# Java-Anfänger-Hilfe bei kleinem Programm



## Baldy (8. Oktober 2004)

Hi Leute!

 Ich bin neu hier und sehe dieses Forum als meine letzte Rettung an.
 Ich wurde gestern ins kalte Wasser geworfen, was Java angeht. 
 Mein Prof hat einfach mal losgelegt, aber eigentlich weiß keiner, was die einzelnen Befehle, die wir da eintippen so recht bedeuten.
 Ich hoffe, einer von Euch kann mir helfen:
 Wie kann ich in folgendem Programm den Wert der Diagonale und des Umfangs als Text ausgeben?

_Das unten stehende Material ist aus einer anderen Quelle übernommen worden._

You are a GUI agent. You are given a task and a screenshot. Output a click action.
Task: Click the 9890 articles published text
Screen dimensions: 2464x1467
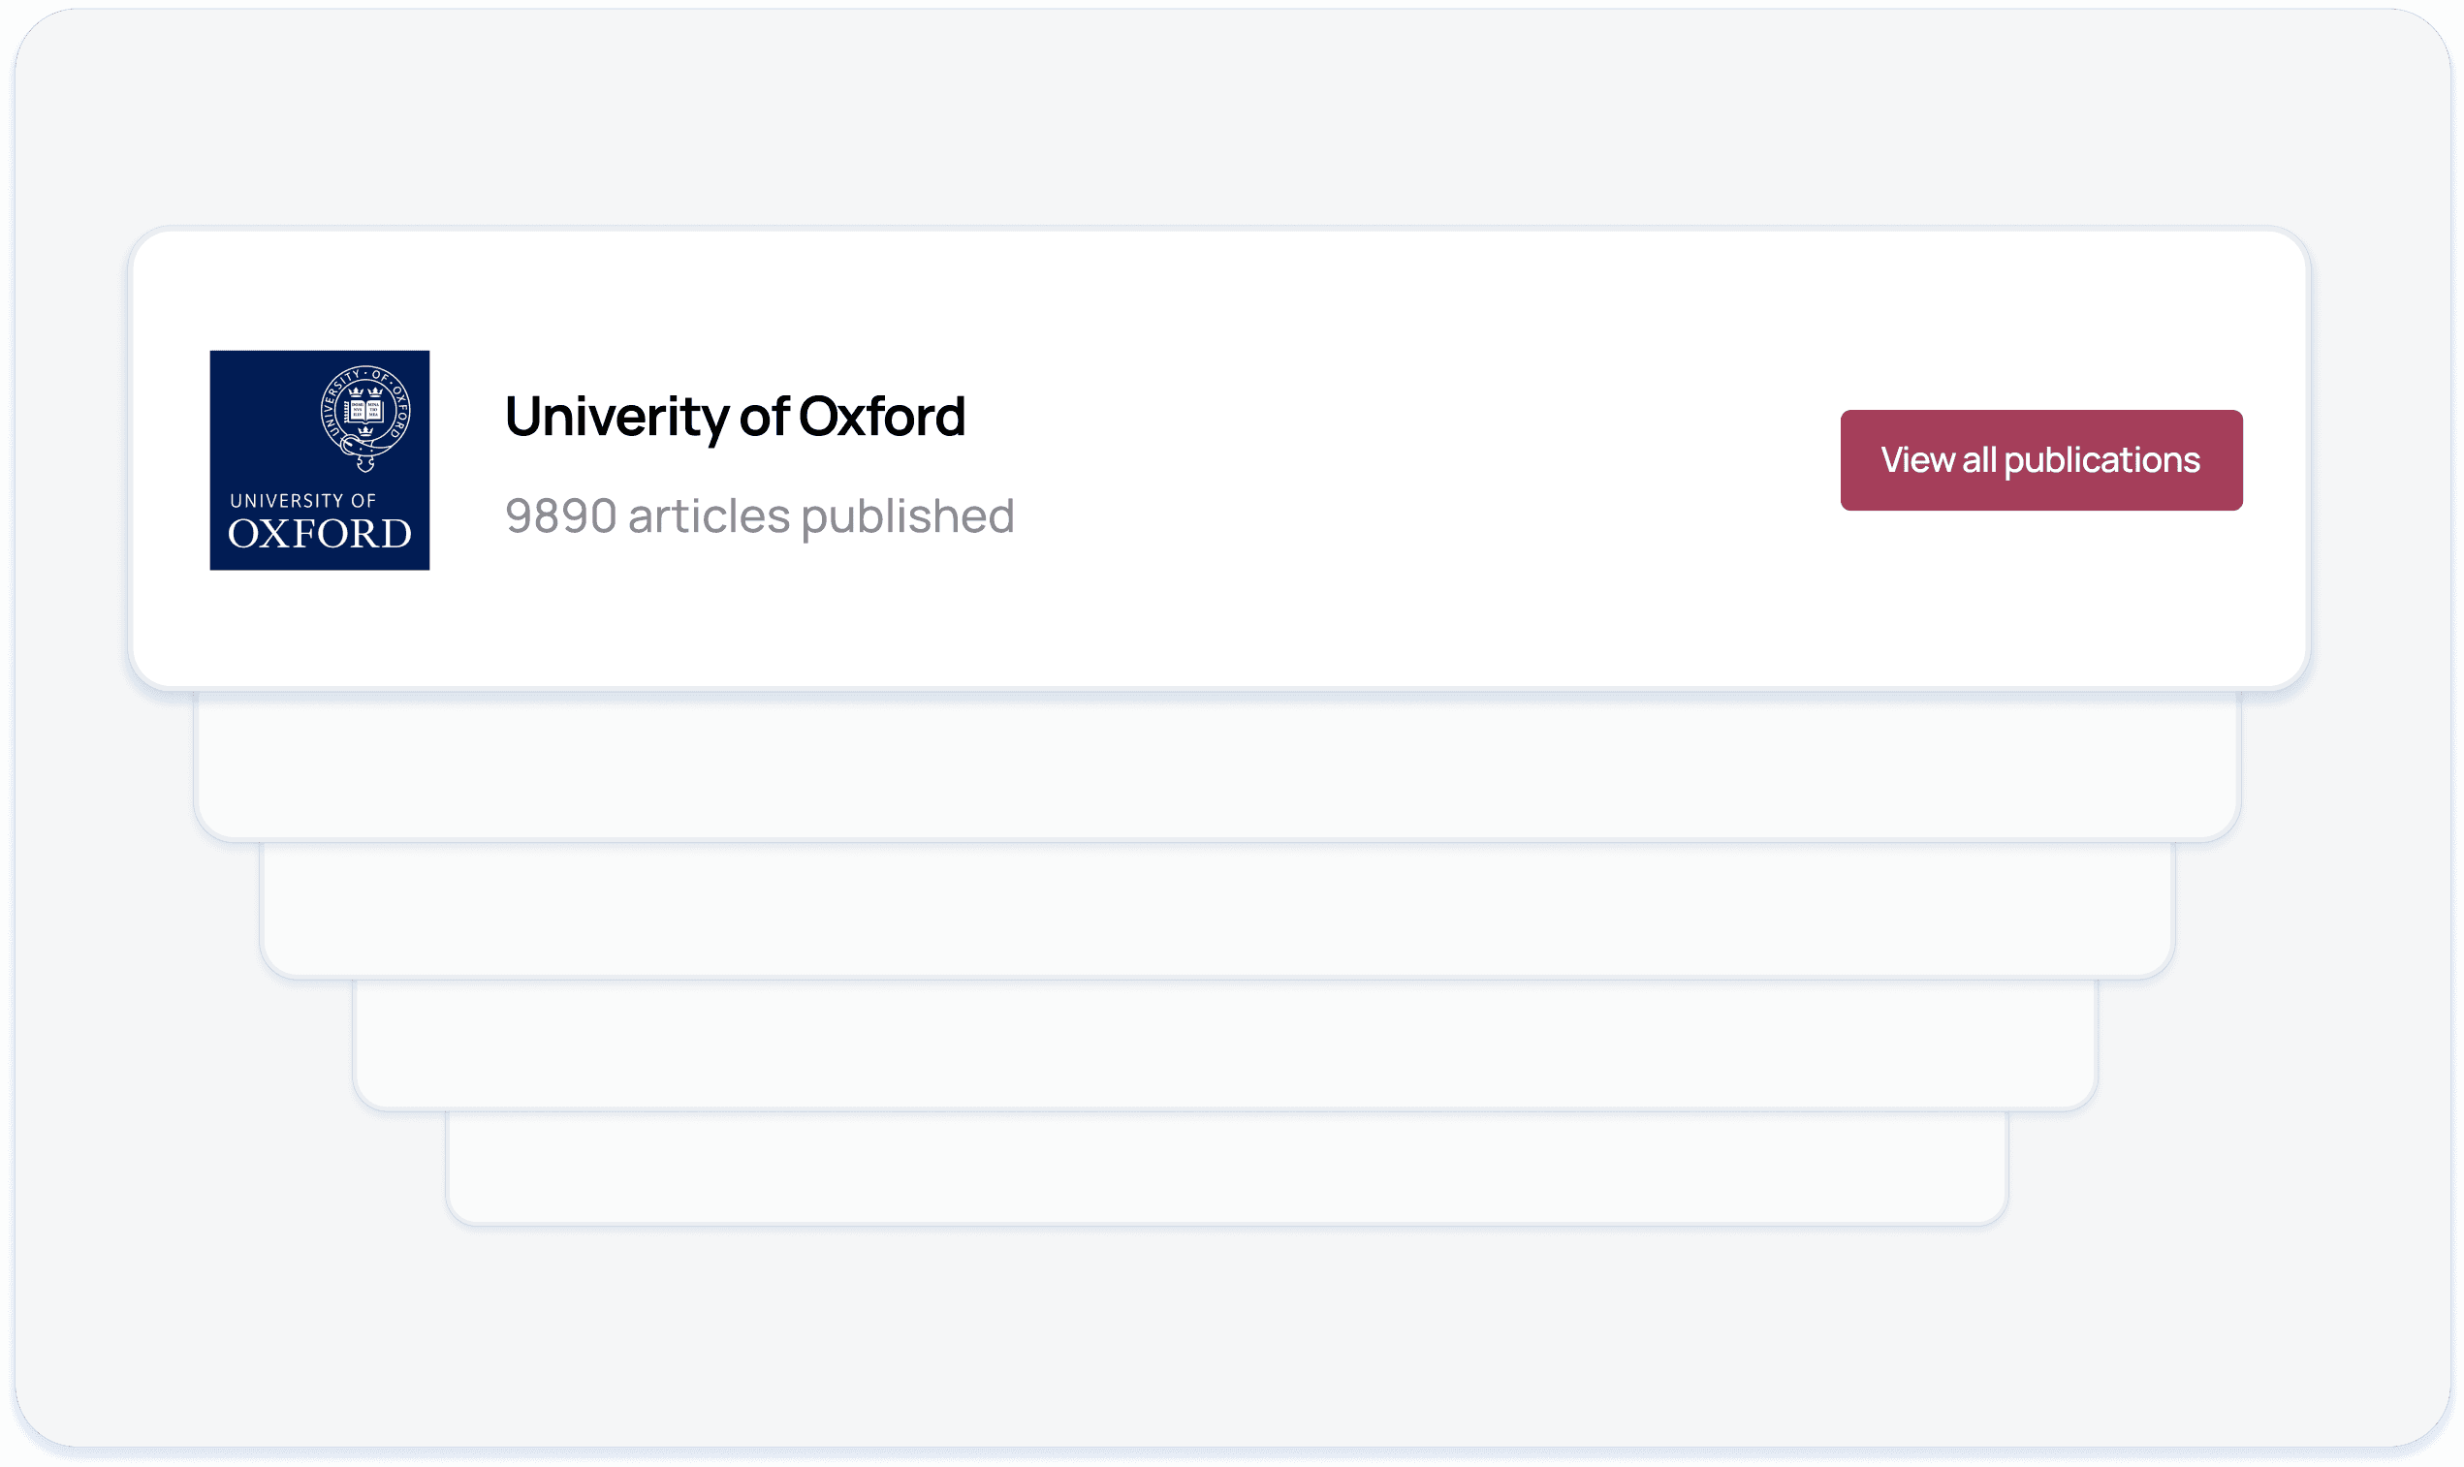coord(759,516)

Das bekomm ich einfach nicht hin.Mit Breite und Länge funktioniert das ja mit diesem set-Zeugs, aber die anderen beiden Werte sollen ja berechnet werden.
 Ich bin für jede Hilfe im Voraus dankbar

 Gruß

 Baldy
 ------------------------------------------------------------------------------------
 // Klasse Rechteck

 public class Rechteck extends Punkt {
   private double laenge;
   private double breite;


   public void setLaenge(double laengeWert) {
     laenge = laengeWert;
   }
   public double getLaenge() {
     return laenge;
   }

   public void setBreite(double breiteWert) {
     breite = breiteWert;
   }
   public double getBreite() {
     return breite;
   }

   public double berechneFlaeche() {
     double flaeche;
     flaeche = laenge * breite;
     return flaeche;
   }

   public double berechneUmfang() {
     double umfang;
     umfang = 2*laenge + 2*breite;
     return umfang;
   }

   public double berechneDiagonale() {
     double z;
     z = breite*breite + laenge*laenge;
     double diagonale = Math.sqrt(z);
     return diagonale; 
   }

   public static void main(String argumente[]) {
     Rechteck Rechteck1;
     Rechteck1 = new Rechteck();
     Rechteck1.setX(3.);
     Rechteck1.setY(8.);
     Rechteck1.setBreite(4.);
     Rechteck1.setLaenge(6.);
     System.out.println("Rechteck1 hat die Breite " + Rechteck1.getBreite() + " und die Laenge " + Rechteck1.getLaenge() + ".");

   }

 }
 ----------------------------------------------
 Das Ganze bezieht sich noch auf folgendes Programm, wobei ich da auch nicht so recht weiß, warum und wozu eigentlich:
 ------------------------------------------------
 // Klasse Punkt
 //
 // 
 public class Punkt {
   private double x;  // Attribute fuer die Koodinaten
   private double y;
   // Konstruktoren
   public Punkt()  {}
   public Punkt(double xWert, double yWert) {
     x = xWert; setY(yWert); 
   } 
   public Punkt(Punkt p)  {
     x = p.getX(); y = p.getY();
   } 
   // Methoden zum Setzen
   public void setX(double xWert)  {
     x = xWert;
   }
   public void setY(double yWert)  {
     y = yWert;
   }
   // Methoden zum Abfragen
   public double getX() {
     return x;
   }
   public double getY() {
     return y;
   }

 }


----------



## Vincentius (8. Oktober 2004)

Die Methoden, die die Diagonale und den Umfang berechnen, sind ja schon da. Jetzt musst Du die Werte einfach ausgeben:

```
System.out.println("Rechteck1 hat die Diagonale " + Rechteck1.berechneDiagonale() + " und den Umfang " + Rechteck1.berechneUmfang() + ".");
```


----------



## Baldy (9. Oktober 2004)

Vielen Dank!

 Jetzt habe ich auch mal verstanden, wie das so grob funktioniert und kann es auch ganz gut nachvollziehen.


----------